メリールーはその辞書を見て、必要ないよ。わかる様に説明するからって言ってくれた。
メリールーは女性なのに2mくらい身長がある。ちなみに私の身長は148cm、ガリバーと小人の図を想像していただくとピッタリ一致する。
とてもポジティブで生徒に希望を与えてくれる師匠だった。
私は身長が平均より低いせいか、メリールーに”sweety’’ “honey’’ などと呼ばれた。ベイビーみたいなもんだろう。赤ちゃん扱いだ。
メリールーは優しいが、オケスタに関しては絶対に妥協をしないし、限りなく安定した演奏を目指す人だった。
オケスタのレッスンはソロのレッスンとは全く違う。
オケスタは交響曲や小品の一部を抜粋したもの。でもその曲の背景や作曲家、書かれた年代はどんな時期だったのかを調べる様に厳しく言われた。
また、音程に関しては本当に厳しかった。
平均律音程ではなく純正律音程をとる様に指導された。
*平均律の音程:ド~ドの1オクターブをそれぞれの半音階(12個)で割ったものなので、1÷12=0.0833333333・・・・・ と、割り切れない値になってしまっている。だから、和音を弾いたときに微妙に濁って聞こえる。
*純正律の音程:純正律とは簡単にいえばピアノでは出すことのできない完全に澄み切ったハーモニーを造るための微妙な調整を施した音律である。管弦楽器にしかできないこの音律も体験していない人には何が何だか分からないと思う。しかし、聴き比べると、ピアノの音程よりも、純正律の音程の方がしっくりハマり、すっきりする。
そしてオケスタに欠かせないメトロノーム。
リズム、テンポに関しては、メトロノームの使い方から指導された。
ここで目からウロコだったのは、メトロノームの使い方を知らなかったことだ。
マシーンの様にいかに正確にミスなく弾くということがいかに難しいか思い知った。
スピッカートと言われる弓を弦の上で跳躍させる奏法だけでも曲によって違うし、それを正確に弾くことがいかに大変かを教えてくれた。
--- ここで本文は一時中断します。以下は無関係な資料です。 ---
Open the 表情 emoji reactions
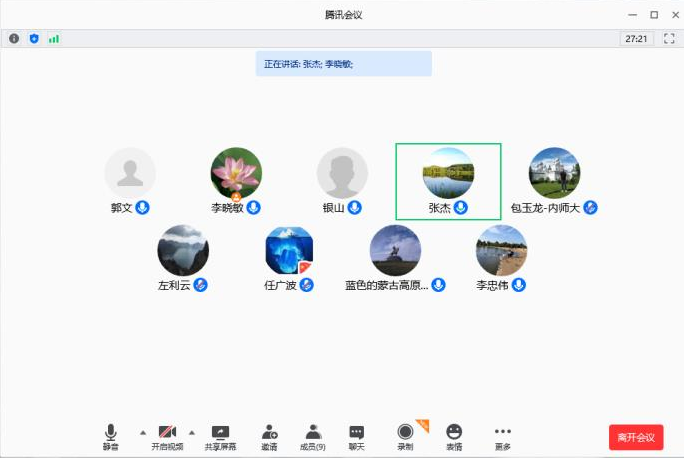The width and height of the screenshot is (684, 458). coord(454,435)
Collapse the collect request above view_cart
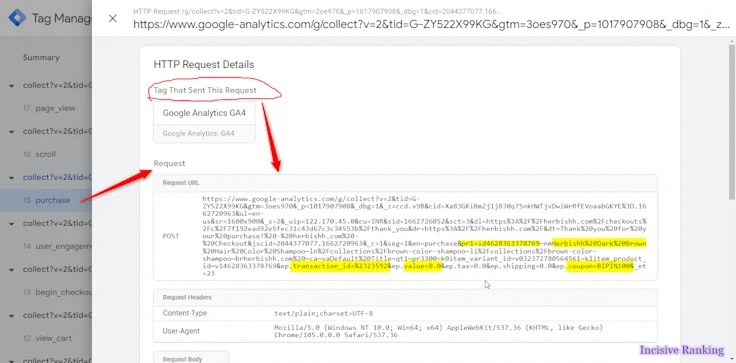This screenshot has height=363, width=736. pos(11,316)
曲によっては5年くらい弾けないオケスタもあった。(メンタルブロックに陥ってしまい、ある一種のオケスタが弾けなくなってしまった。このことについては別の機会に解説しよう。)
後に、ボストンシンフォニーのオーディションテープを作ることになるのだけれど、16分音符がズラーっと2ページほど並ぶオケスタを録音しなければならなかった。その中のたった1音外しただけなのに、’’撮り直して’’と指示された。
オケでは大勢の人が同じ音を弾く。だから正確さが一番求められるのだ。
たった2分ほどのオケスタを大袈裟ではなく、50回は取り直したと思う。
世界に名の通るオケのオーディションレベルはとても高い。
最後の章で、オケスタの重要点を書く事にする。